До сих пор наука располагает очень немногими по пытками исследовать личность слепого в целом, разгадать его лейтлинию. Исследователи подходили к вопросу большей частью суммарно и изучали частности. К числу таких синтетических опытов, наиболее удачных, относится упоминавшаяся выше работа А. Петцельда. Его основное положение: у слепых на первом месте стоит ограниченность в свободе движений, беспомощность в отношении пространства, которая, в отличие от глухонемых, позволяет сейчас же узнать слепого. Зато остальные силы и способности слепых могут полноценно функционировать в такой мере, в какой мы не можем заметить этого у глухонемых. Самое характерное в личности слепого – противоречие между относительной беспомощностью в пространственном отношении и возможностью посредством речи полного и совершенно адекватного общения и взаимного понимания со зрячими (A. Petzeld, 1925), что вполне укладывается в психологическую схему дефекта и компенсации. Этот пример – частный случай противоположности, которую устанавливает основной диалектический закон психологии между органически данной недостаточностью и психическими стремлениями. Источником компенсации при слепоте является не развитие осязания или утончение слуха, а речь – пользование социальным опытом, общение со зрячими. Петцельд с насмешкой приводит мнение глазного врача М. Дюфура, что слепых надо делать рулевыми на судах, так как они вследствие утонченного слуха должны в тумане улавливать всякую опасность. Для Петцельда (1925) невозможно серьезно искать компенсацию слепоты в развитии слуха или других отдельных функций. На основе психологического анализа пространственных представлений слепых и природы нашего зрения он приходит к выводу, что основная движущая сила компенсации слепоты – приближение через речь к социальному опыту зрячих – не имеет естественных, заключенных в самой природе слепоты границ для своего развития. Есть ли нечто такое, чего слепой не может знать из-за слепоты, спрашивает он и приходит к выводу, имеющему огромное принципиальное значение для всей психологии и педагогики слепых: способность к знанию у слепого есть способность к знанию всего, его понимание в основе есть способность к пониманию всего (Там же). Это значит, что перед слепым открывается возможность достижения социальной ценности в полной мере.

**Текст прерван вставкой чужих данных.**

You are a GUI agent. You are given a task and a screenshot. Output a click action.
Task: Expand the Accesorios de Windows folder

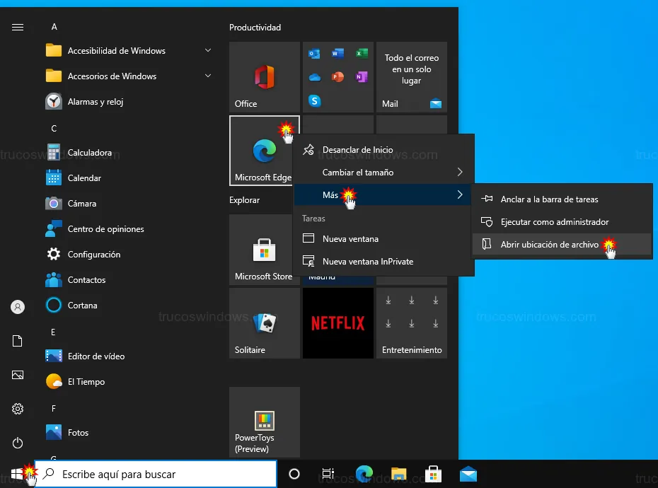tap(112, 76)
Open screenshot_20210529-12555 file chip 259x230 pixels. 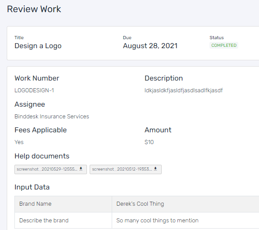point(50,169)
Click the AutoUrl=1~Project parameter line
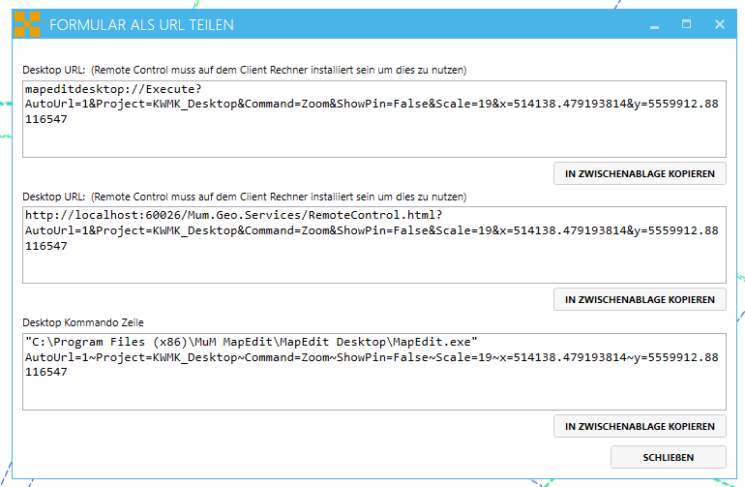745x487 pixels. coord(371,357)
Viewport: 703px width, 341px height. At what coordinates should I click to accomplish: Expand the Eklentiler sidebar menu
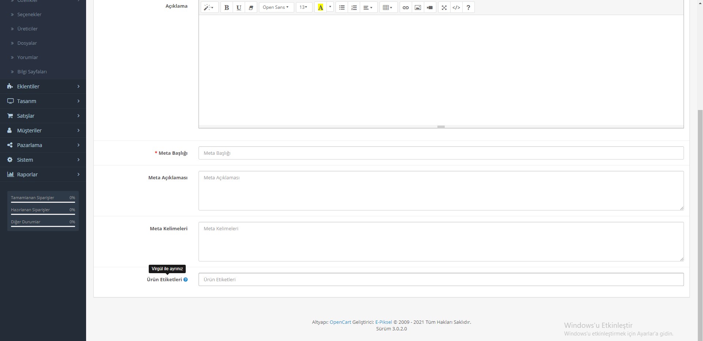tap(43, 87)
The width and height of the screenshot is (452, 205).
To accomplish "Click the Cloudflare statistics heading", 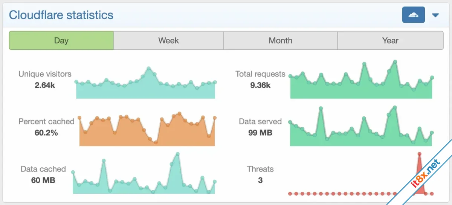I will click(x=61, y=15).
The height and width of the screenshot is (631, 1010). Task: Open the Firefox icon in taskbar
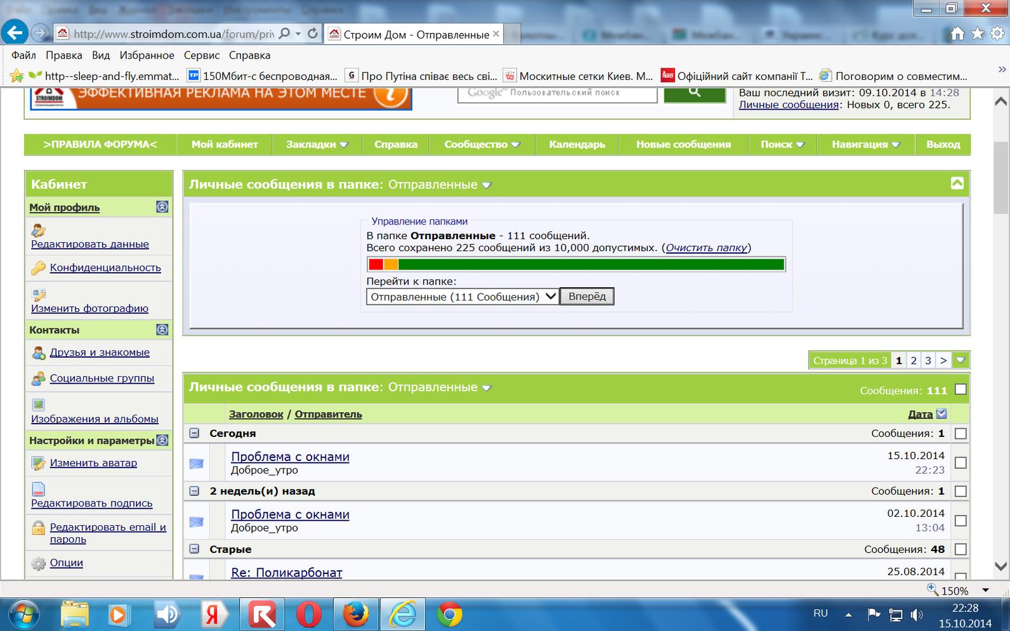(x=356, y=614)
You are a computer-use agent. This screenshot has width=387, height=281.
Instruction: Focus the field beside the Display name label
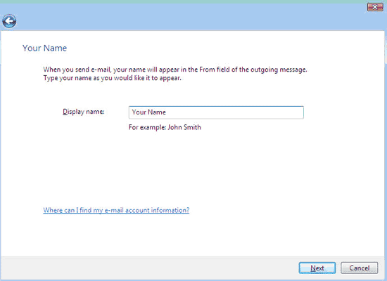(x=216, y=112)
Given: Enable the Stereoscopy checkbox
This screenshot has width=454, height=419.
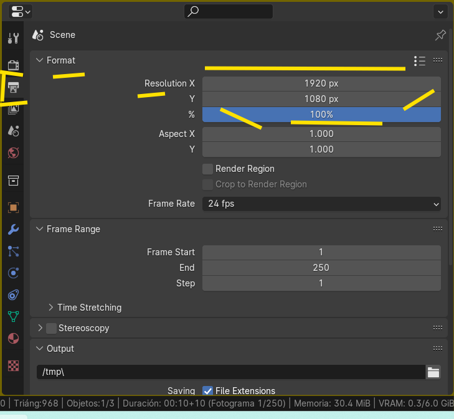Looking at the screenshot, I should pyautogui.click(x=51, y=328).
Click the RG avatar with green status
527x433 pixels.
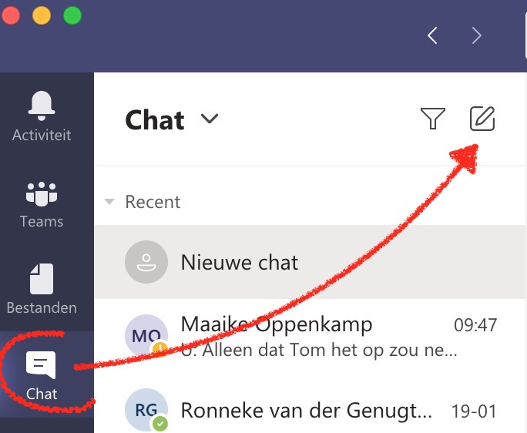[146, 410]
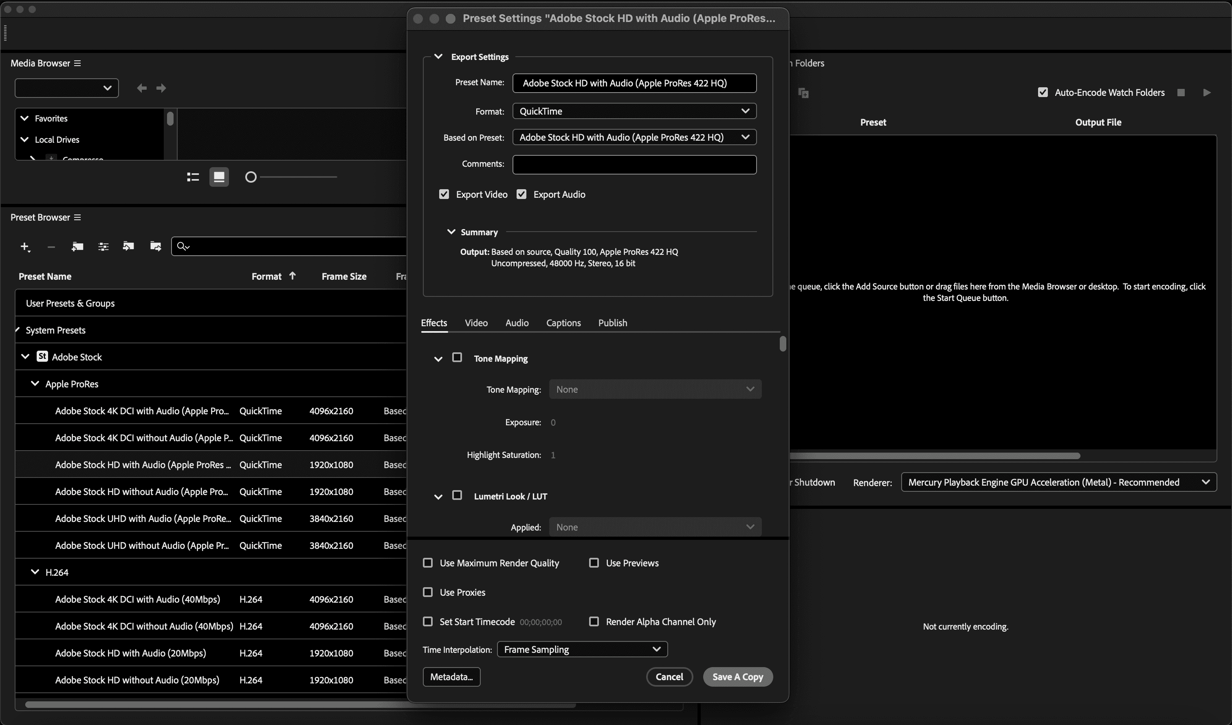
Task: Expand the Export Settings section
Action: click(439, 56)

Очень поучительно сопоставить психологию и возможности развития слепого и глухого. С точки зрения чисто органической, глухота есть меньший дефект, чем слепота. Слепое животное, вероятно, более беспомощно, чем глухое. Мир природы входит в нас через глаз больше, чем через ухо. Наш мир организован более как зрительный феномен, чем звуковой. Почти нет никаких биологически важных функций, которые испытывали б нарушение в связи с глухотой; со слепотой же падает пространственная ориентировка и свобода движений, т. е. важнейшая животная функция.

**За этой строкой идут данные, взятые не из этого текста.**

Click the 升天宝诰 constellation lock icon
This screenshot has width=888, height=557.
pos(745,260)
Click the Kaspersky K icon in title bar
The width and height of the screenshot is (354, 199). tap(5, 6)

Итак, со стороны биологической слепой потерял больше, чем глухой. Но для человека, у которого на первый план выступили искусственные, социальные, технические функции, глухота означает гораздо больший недостаток, чем слепота. Глухота вызывает немоту, лишае речи, изолирует человека, выключает его из социального контакта, опирающегося на речь. Глухота как организм, как тело имеет большие возможности развития чем слепота, но слепой как личность, как социальна;: единица находится в неизмеримо более благоприятном положении: у него есть речь, а с ней вместе и возможность социальной полноценности. Таким образом, лейтлиния в психологии слепого человека исправлена на преодоление дефекта через его социальную компенсацию, через приобщение к опыту зрячих, через речь. Слепоту побеждает слово.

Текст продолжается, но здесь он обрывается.